## What is expected:
Your job is to copy every line in the material containing the word "agent".

## Supplied material:
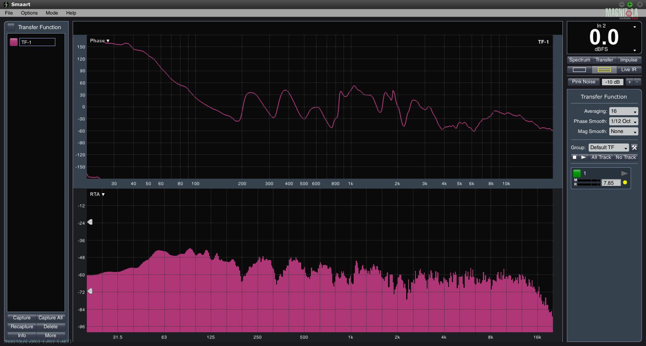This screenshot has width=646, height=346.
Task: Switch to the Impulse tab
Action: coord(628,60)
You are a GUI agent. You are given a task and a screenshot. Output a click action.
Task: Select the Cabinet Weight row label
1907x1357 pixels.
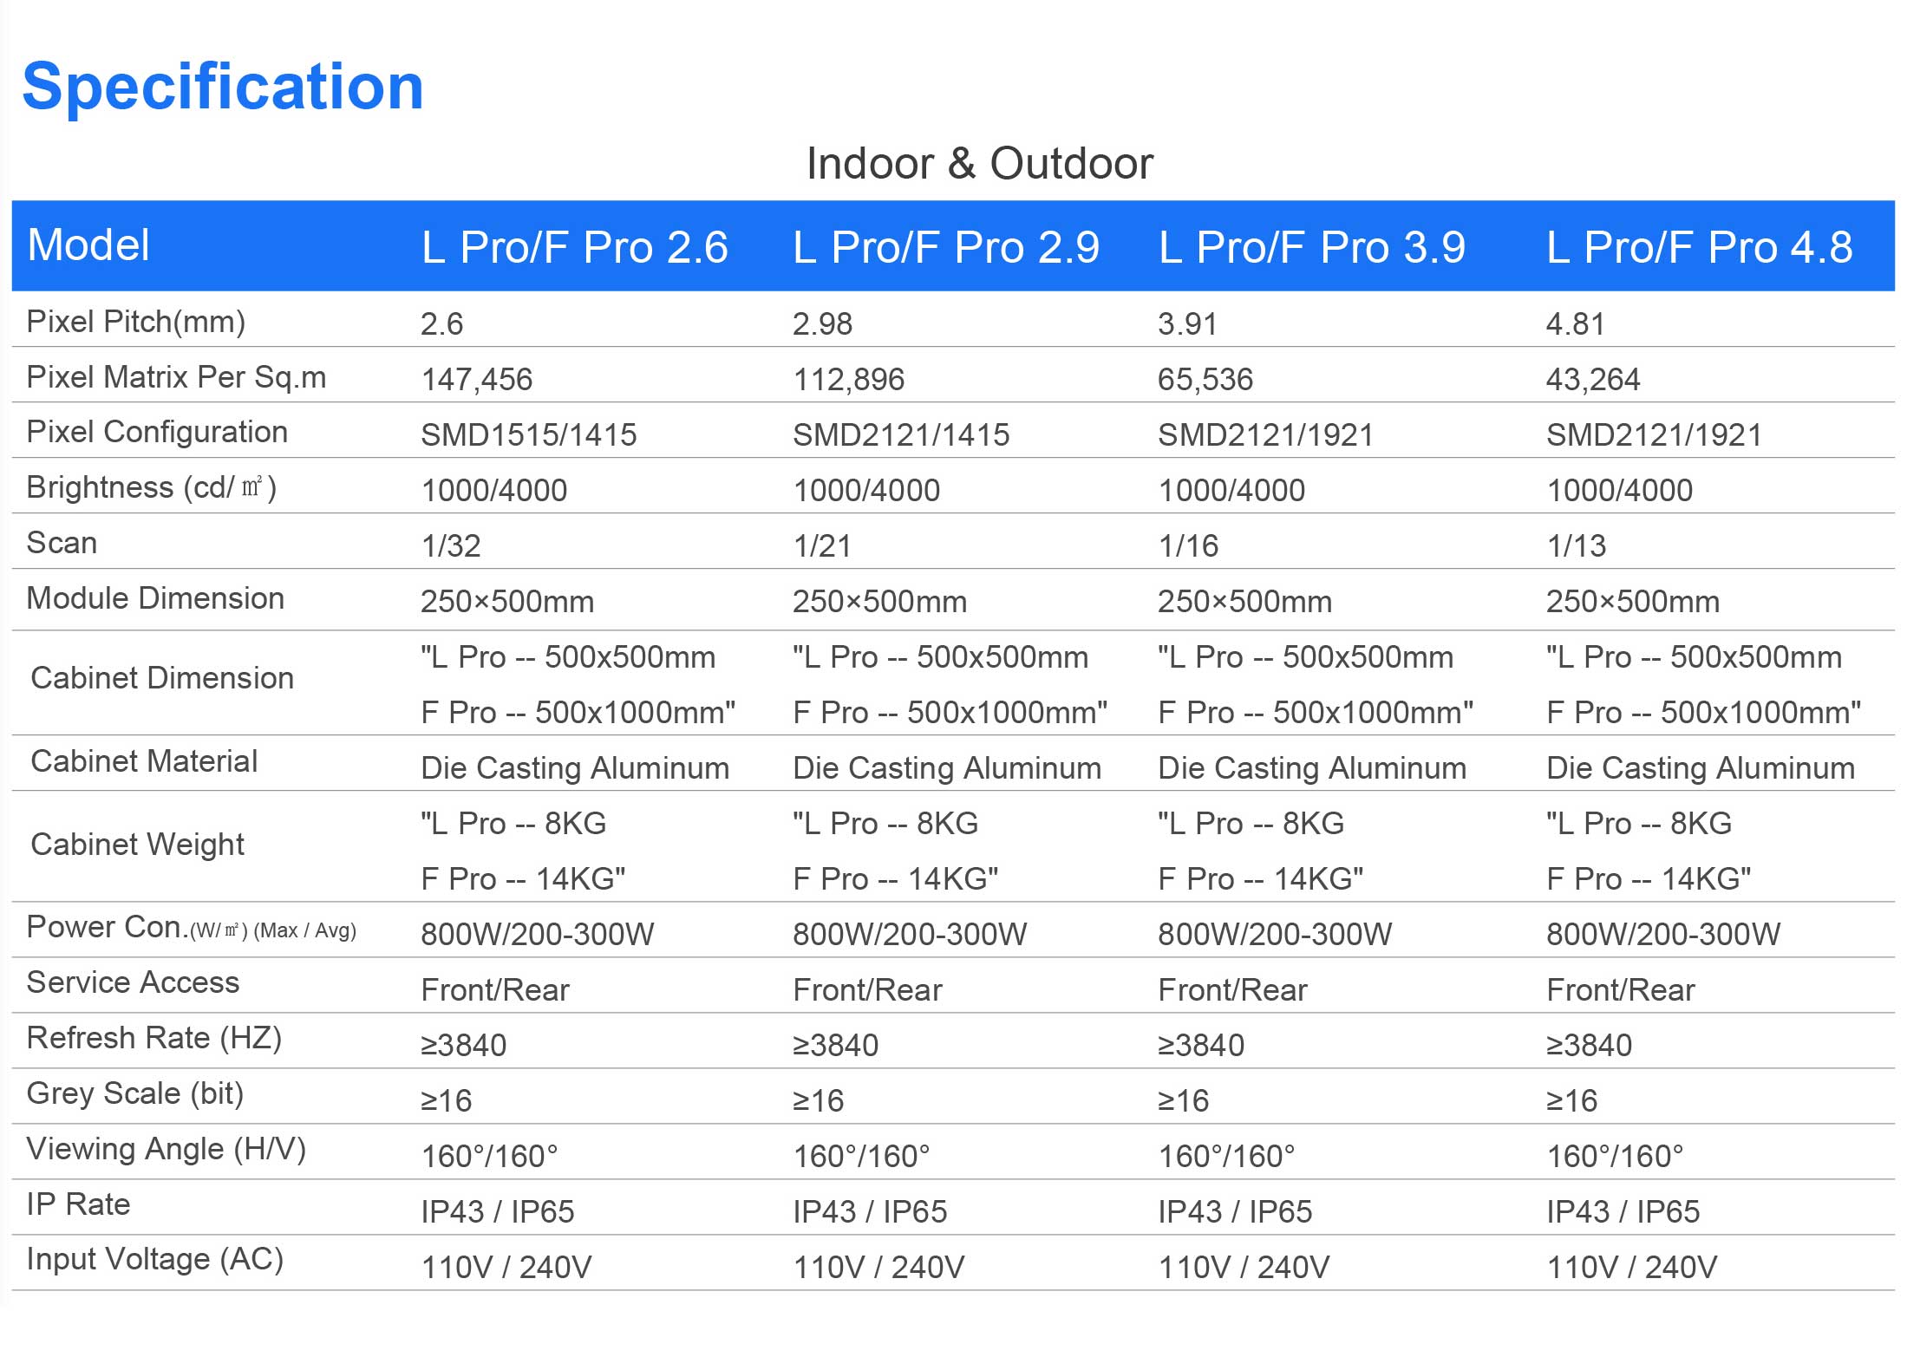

...

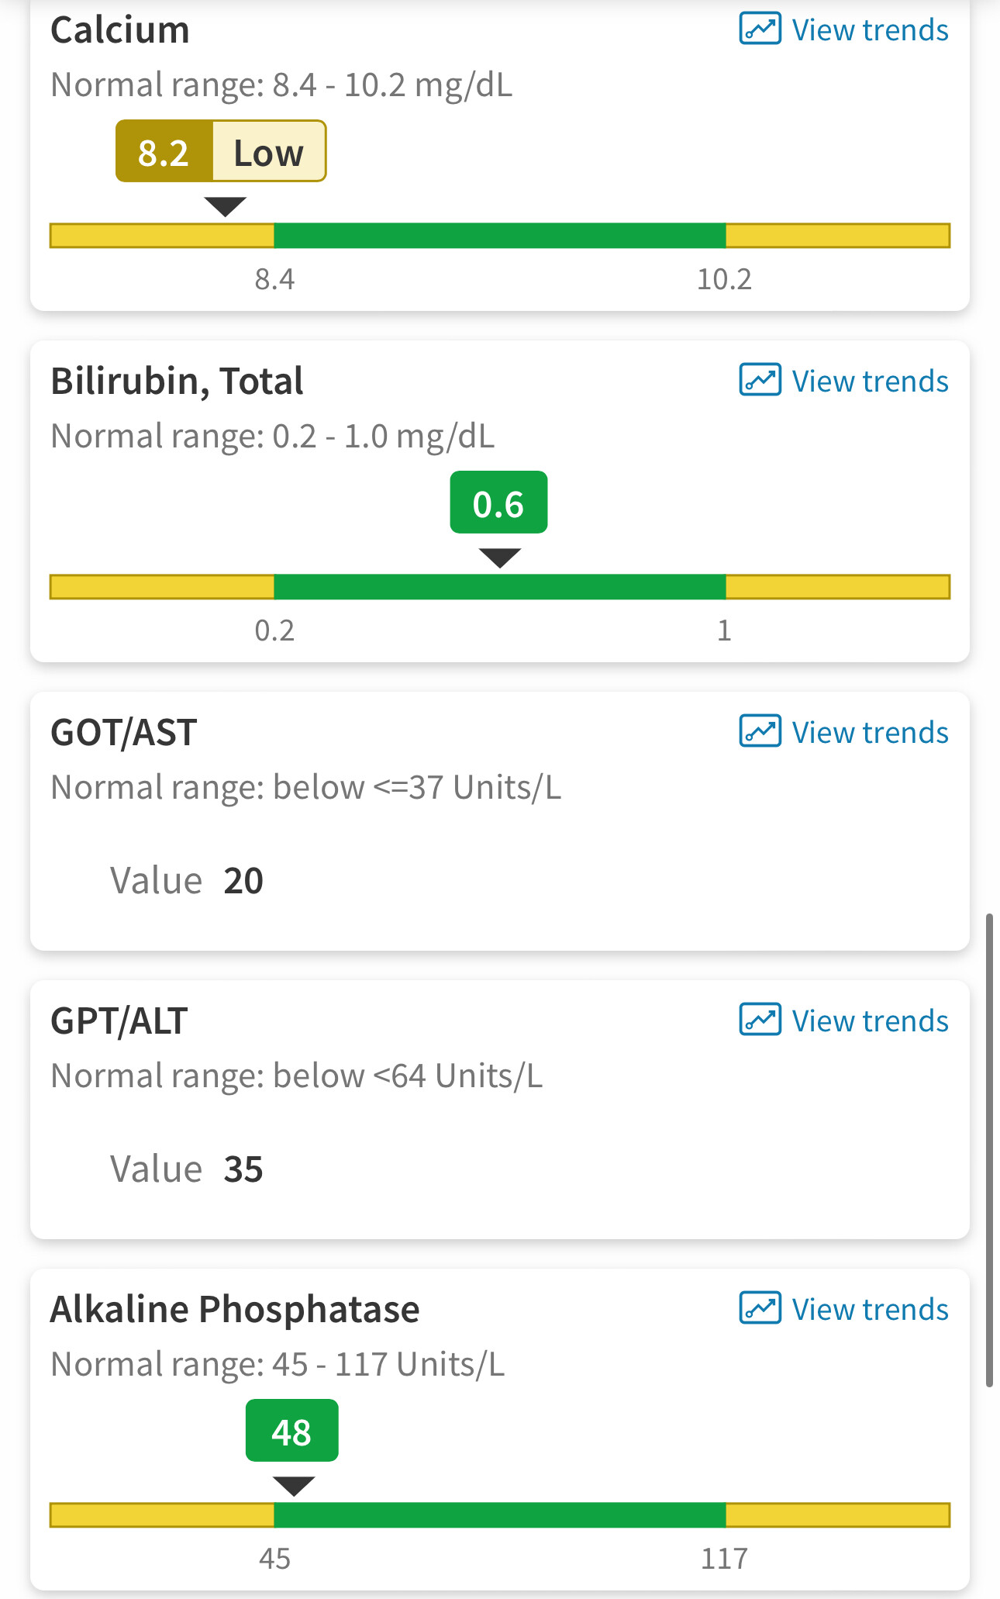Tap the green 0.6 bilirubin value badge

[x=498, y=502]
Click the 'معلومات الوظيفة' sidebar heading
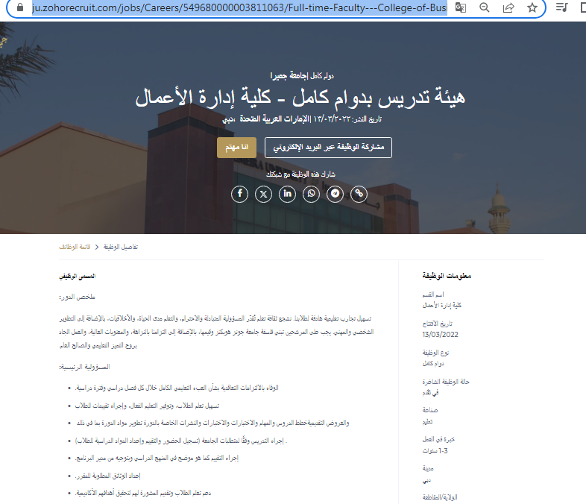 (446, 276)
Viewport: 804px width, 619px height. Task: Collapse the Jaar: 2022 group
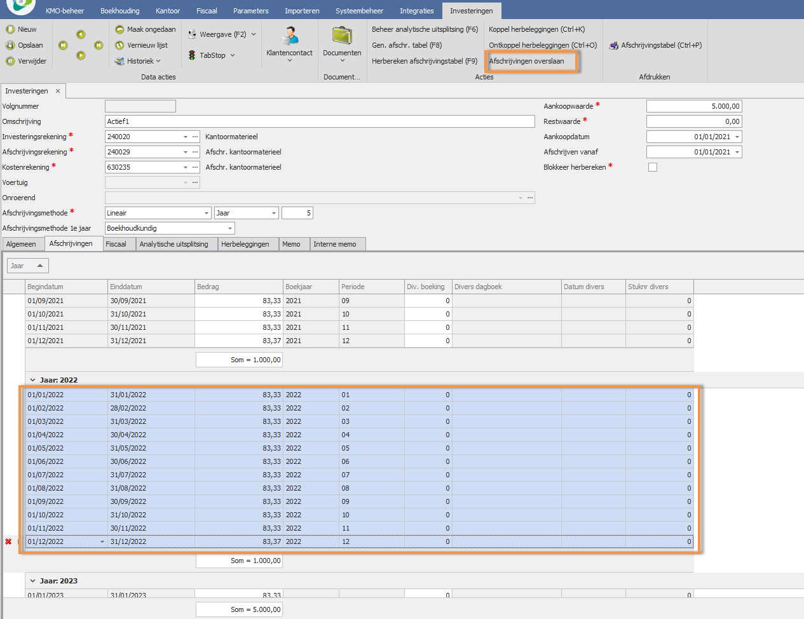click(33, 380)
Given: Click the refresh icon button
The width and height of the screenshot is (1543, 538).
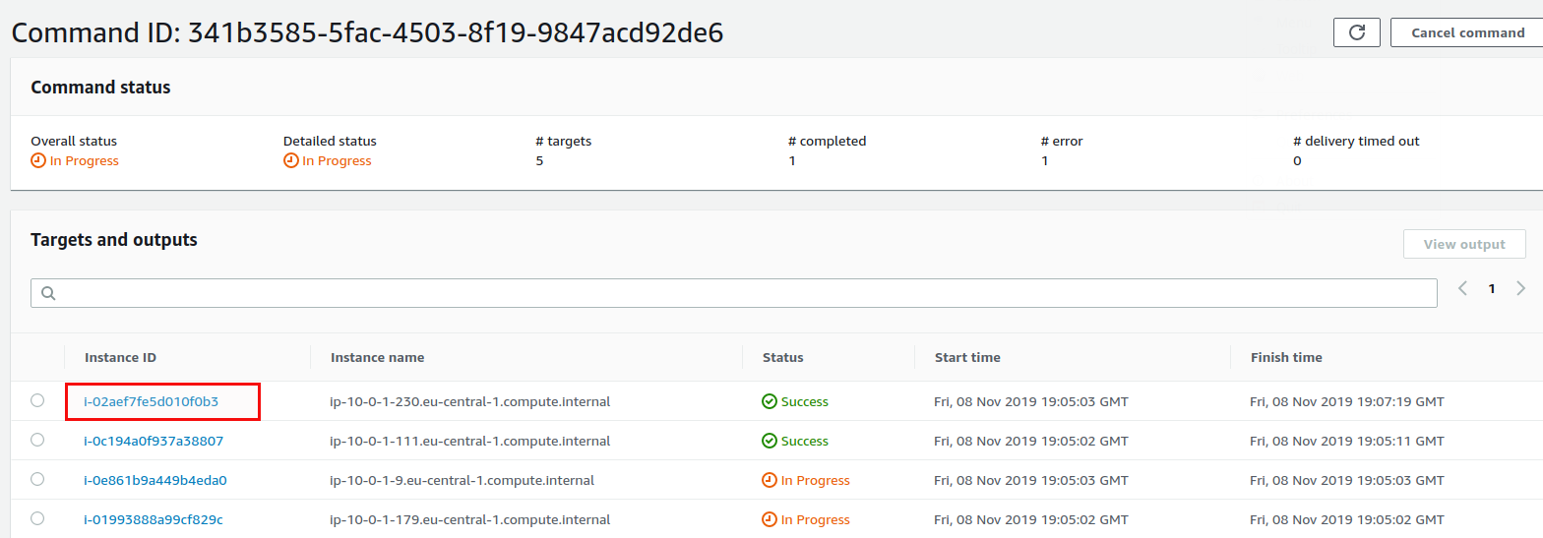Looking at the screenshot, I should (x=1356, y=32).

---

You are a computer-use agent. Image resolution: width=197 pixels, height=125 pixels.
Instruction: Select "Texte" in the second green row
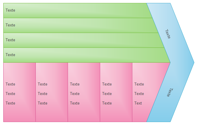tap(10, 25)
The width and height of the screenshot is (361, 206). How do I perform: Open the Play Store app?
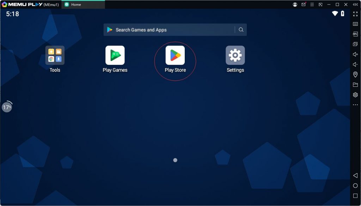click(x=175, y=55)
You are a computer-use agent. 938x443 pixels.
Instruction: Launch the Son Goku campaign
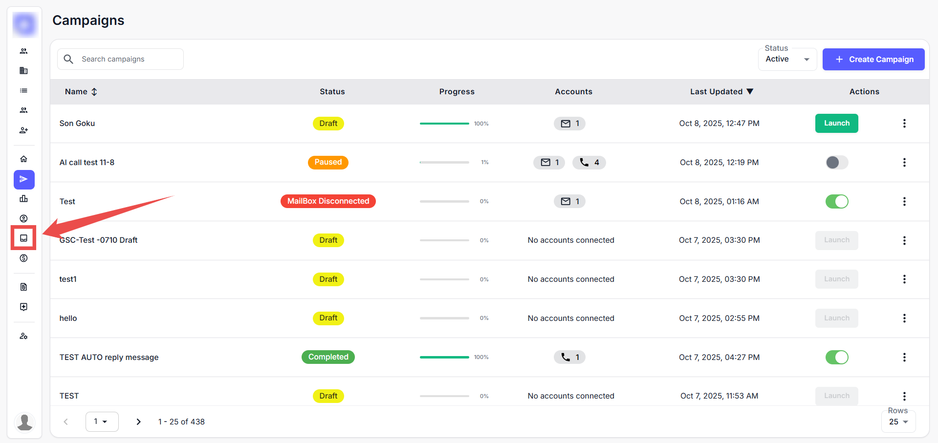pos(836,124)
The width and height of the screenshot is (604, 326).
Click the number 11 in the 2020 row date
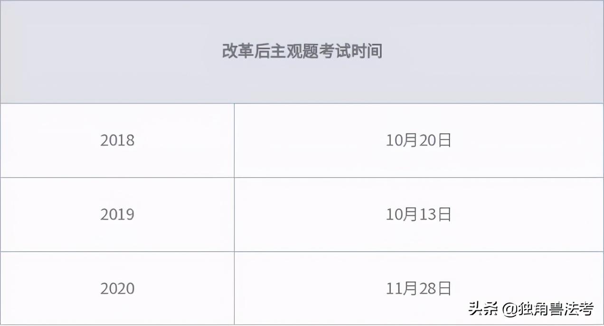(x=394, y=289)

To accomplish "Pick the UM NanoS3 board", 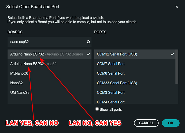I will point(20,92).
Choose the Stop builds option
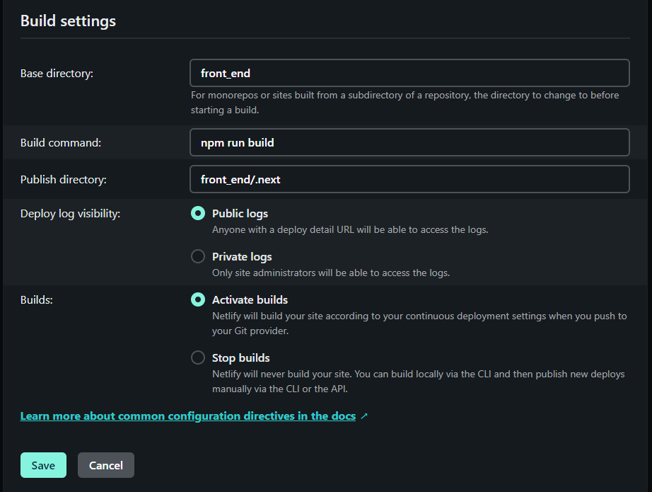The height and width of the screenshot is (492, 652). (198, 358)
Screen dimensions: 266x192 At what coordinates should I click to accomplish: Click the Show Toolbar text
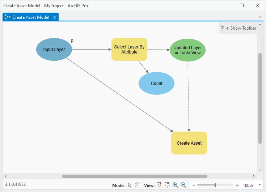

## Answer for this exercise:
You are a GUI agent. You are given a task and a screenshot. Output a click action.
You are a computer-use agent. Image resolution: width=197 pixels, height=125 pixels.
You are a computer-use agent. 938x443 pixels.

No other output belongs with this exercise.